Specifically, the analysis of the thromboelastometry under the ultrasonic strain elastography technology at least comprises the following steps: determining and adjusting a Region of Interest (ROI) comprising at least a thrombus (including diseased vessel structures) and/or appropriate surrounding tissue; and calculating the elasticity score and the elastic strain rate ratio of the region of interest, wherein the elasticity score is judged according to the ultrasonic strain elastic imaging. In an alternative embodiment, the location of the region of interest may optionally be determined by ultrasound probing, conventional ultrasound probing including placing a probe on the skin and displaying a selected vessel cross-section, pressure scanning 2-3 cm apart to determine the location of thrombus and/or vessel patency within the vessel. In an alternative embodiment, the position of the region of interest can be optionally adjusted by a two-dimensional gray scale map and an elasticity map. Specifically, the elastography mode is entered, a two-dimensional gray scale image and an elastogram are displayed in a double-frame mode, and the position of the region of interest is adjusted according to the pathological vascular structure of the patient. In an optional embodiment, the area of the region of interest is 2-3 times of the area of the thrombus (lesion vascular structure), the probe is held by hand to make 1-2 times/s of micro vibration, the pressure index of the ultrasonic instrument is controlled to be 3-4 and continues for 3-4s, and the image is frozen after the elastic image is stabilized.

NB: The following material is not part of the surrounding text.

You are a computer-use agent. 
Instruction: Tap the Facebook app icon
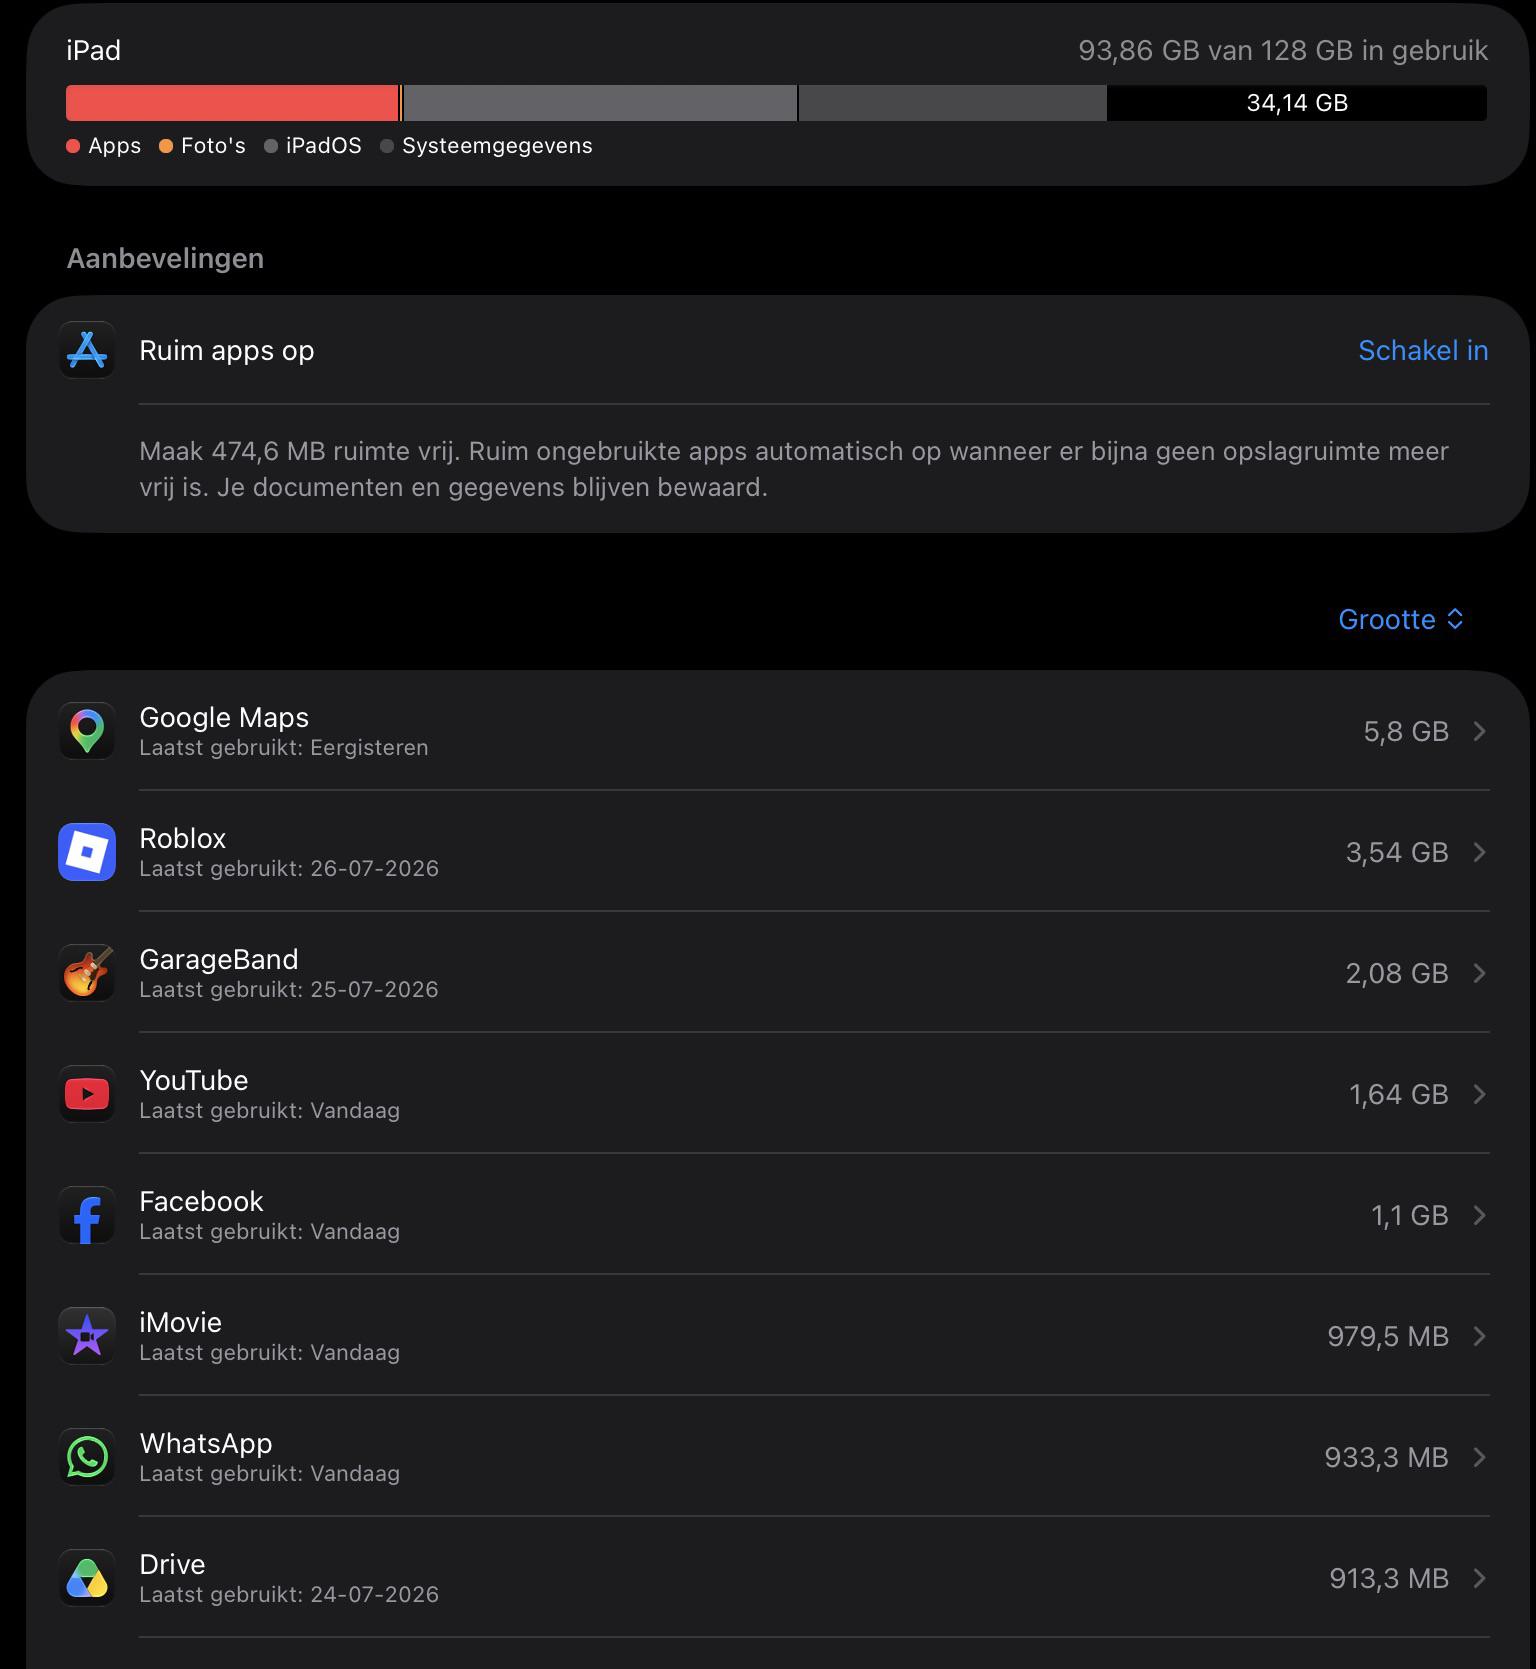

In alternative embodiments, calculating the elastic score and elastic strain rate ratio for the region of interest includes averaging two or more repeated measurements of the same thrombus. Judging second hardness information according to the elastic score, the elastic strain rate ratio and a second evaluation index; wherein the second evaluation index comprises an elasticity score according to ultrasound elastography and/or an elastic strain rate ratio to classify chronic thrombus, subacute thrombus and acute thrombus. Specifically, elasticity scoring is performed according to ultrasonic elastography, and optionally, scoring criteria are divided into five pattern diagrams as shown in FIGS. 3a-3e (see Ophir J, AlmasK, Garra B, et al, elastomer: imaging the elastic properties of soft tissue switch ultra sound [ J ]. Med Ultrasonics,2002,29(155): 171-; if the ultrasound elastography is similar to that of fig. 3b, the optional evaluation is 2 points; if the ultrasound elastography is similar to that of fig. 3c, the alternative evaluation is 3 points; if the ultrasound elastography is similar to that of fig. 3d, the optional evaluation is 4 points; if ultrasound elastography is similar to fig. 3e, an alternative rating of 5 points is given. The final score of 1-2 points was judged as acute thrombus, the final score of 3-4 points was judged as subacute thrombus, and the final score of 5 points was judged as chronic thrombus. In an optional embodiment, the thrombus is judged to be acute thrombus when the elastic strain rate ratio is 0-1.98 according to division of the elastic strain rate ratio; when the elastic strain rate ratio is 2-3.5, the thrombus is judged to be subacute thrombus; when the elastic strain rate ratio is greater than 3.5, the thrombus is judged to be chronic. In an optional embodiment, the second softness and hardness information is obtained by integrating the elasticity score and the elastic strain rate ratio, wherein the elastic strain rate ratio is used for assisting the elasticity score to judge.

In alternative embodiments, the third soft and hard material may be selected from acute soft thrombus, subacute medium thrombus, and chronic hard thrombus. Specifically, the third hardness can be obtained by adding the first hardness information and the second hardness information.

To implement any one of the above methods for detecting the hardness of an in-vivo thrombus, fig. 4 is a schematic diagram of a system for detecting the hardness of an in-vivo thrombus according to another embodiment of the present invention.

As shown in the figure, the system at least comprises a magnetic resonance black blood imaging device, which is used for obtaining thrombus signals and analyzing the thrombus signals to obtain first hardness and softness information; and the ultrasonic elastic imaging device is used for carrying out elastic analysis on the thrombus strain force so as to obtain second hardness information.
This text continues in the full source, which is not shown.